掴まれた! 両手で私を掴んでる…何この子!? え、マジでこのまま戻るの? このままみんなの元に…
「これだよ…」
これ? あんた今、私のことこれ呼ばわりした? 私いま霊体よ!? あるいは魂なのよ!? 人のこと鷲掴みにしといて、敬意もへったくれも…
「このボールは誰のものなの?」
…はい? ボール? この女いま…私のこと指さしてボールって言った?
「ユースケくんのだよ…」
「けど、このボールをぶつけたのはあんたよね?」
「…うん」
この子いま泣きそうになってる…ていうかそれどころじゃねーよ!
認めたくないけど…「今の私ボールになってる説」が浮上してるんだけど!?
あ、救急車の音が聞こえる…ついに来たんだ。
来た来た来た! 救急車から隊員がどんどん降りてくる!
「あなたが通報してくださった、牧駒玲太さんですね?」
「はい、そうです」
すごい名前だな…いかにも巻き込まれやすそうな名前…
「あの人、脈はあったけど呼びかけには応じませんでした」
「そうでしたか…救急隊員が到着するまでの間、そうやって対処してくださるのは助かります。あとは我々にお任せください」
「はい、お願いしますね」
あらやだ。デキる男たちの会話ってなんだかトキめくわね。なんて言ってる間にも私は運ばれてる…てか私がボールだとして、これからどうなるんだろう…
救急車、親子を乗せてもう行っちゃった。迅速なのは当たり前か、人が倒れてるんだし…
「それで、どうする? 続きやる?」
このユースケとかいうガキんちょめ、この期に及んでまだサッカーを続けるつもりか…!
「…いや、なんかもういいや。やる気が失せたっつうか」
「うん。僕もサッカーはもういいよ。まさか救急車が来ることになるとは思わなかったし」
反省ができる人、嫌いじゃないぞ! …てか何? サッカーが終わったら、ユースケとかいう子どもの家に行くことになるのかな?
「そっか…分かったよ。じゃあもう帰るからな」
なんか安心した。サッカーを再開したら蹴られる羽目になるだろうし…
「うん、じゃあね」
「じゃあな〜」
今はまだ3時くらいじゃないかな。子どもが帰るにしては早いような気もしないでもないけど、やる気の賞味期限はそれ以上に早いみたい。私、死にかけだし。
「さてと…」
公園から出たユースケ…まっすぐ家に帰るのかな。てかマジでいつまでこのままボール…
「そりゃっ!」
いった…! …くはないわ。痛くはないけど何こいつ!?
道でドリブルすんなし! 危ないでしょ…ああもう! 声が出ないのがもどかしい…!
「えいっ! あっ…」
あっ…ヤバいね。なんか怖そうな人の足に当たったもん。
この人絶対カタギじゃない…カタギだったら顔に斜めの古傷なんてできないもん…てか私自身は別に悪くないもん…蹴られただけだもん…!
「おい…」
「ア…」
分かる、分かるよユースケ。道端に転がってる私が遠巻きに見ても別格のオーラだもんねその人…小学生の目にはさぞかし恐ろしく映るだろうさ…

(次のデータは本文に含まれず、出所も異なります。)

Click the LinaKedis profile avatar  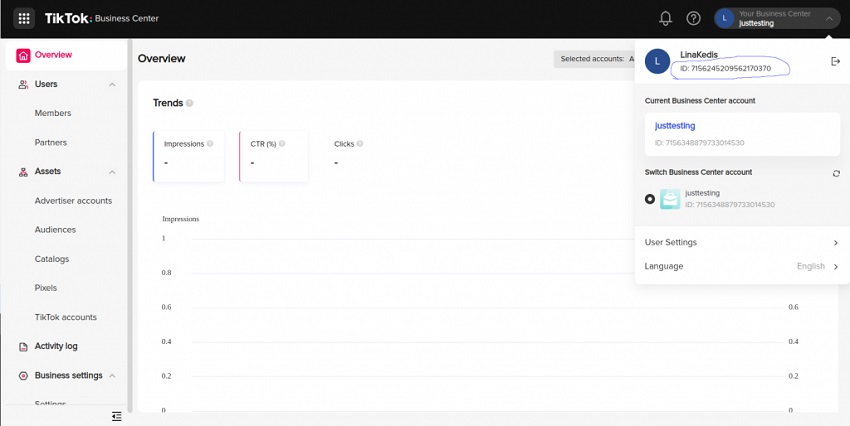(657, 61)
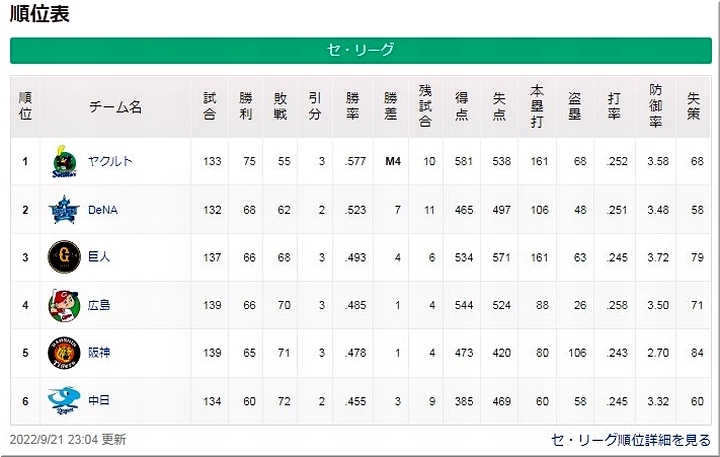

ちょっと待ってこのおっさん…何その子に近づいてんの…? まさか叩く気じゃないでしょうね? 道でボール蹴ってたのは確かに悪いことだけど相手はまだ小学生…叩くならせめて優しくお願いします…というか私を蹴ってくださいサッカーボールの宿命ですから! 考え直して…
「人にボールをぶつけたわけだが…なにか俺に言うことがあるんじゃないか?」
あれ意外と…目線を合わせるタイプの人なんだ。
「えと…あの…ごめ、ごめん、なさい…」
ユースケ、あんたはよく頑張った。あんなのを目の前にして、意味のある言葉をきちんと紡げるのは大したものだ!
「…よく謝れたな、えらいぞ。けど忘れちゃいけないぜ? 道路でボールを蹴っちゃあいけねぇ。広い公園とか人のいない場所で蹴らねぇと…今みたいに人にぶつけちまうかもしれねぇからな」
…思いのほか優しいのねアナタね? 頭なんか撫でちゃってさ。ていうか広い公園にいても被害に遭った人がすぐ近くにいるんですけどね、私という名の被害者が!
「…はい、気をつけます」
「よし、分かったなら結構! じゃあな坊主、人様に迷惑かけんなよぉ?」
…思いのほか主人公みたいなのねアナタね? 去り際に片手をアディオスさせるなんて、まさに主人公のそれじゃないの…ボール的にもそれはズルいわ。
さすがにあの顔とあの声で反省したみたいね。ちゃんと私のことも「みかんネット」みたいなやつに入れて歩いてくれてるし。…それでもやっぱり蹴りたいみたいね。給食袋みたいにゲシゲシしてる。私も昔はそうだった。
…それにしてもこのユースケって子、いくら小学生とはいえ道でボールを蹴るなんて教育がなってないんじゃないかしら。もし元の体に戻ったら、親子もろとも説教してやらないと! …いや、そんなつもりはないけど。面倒だからやらないけど。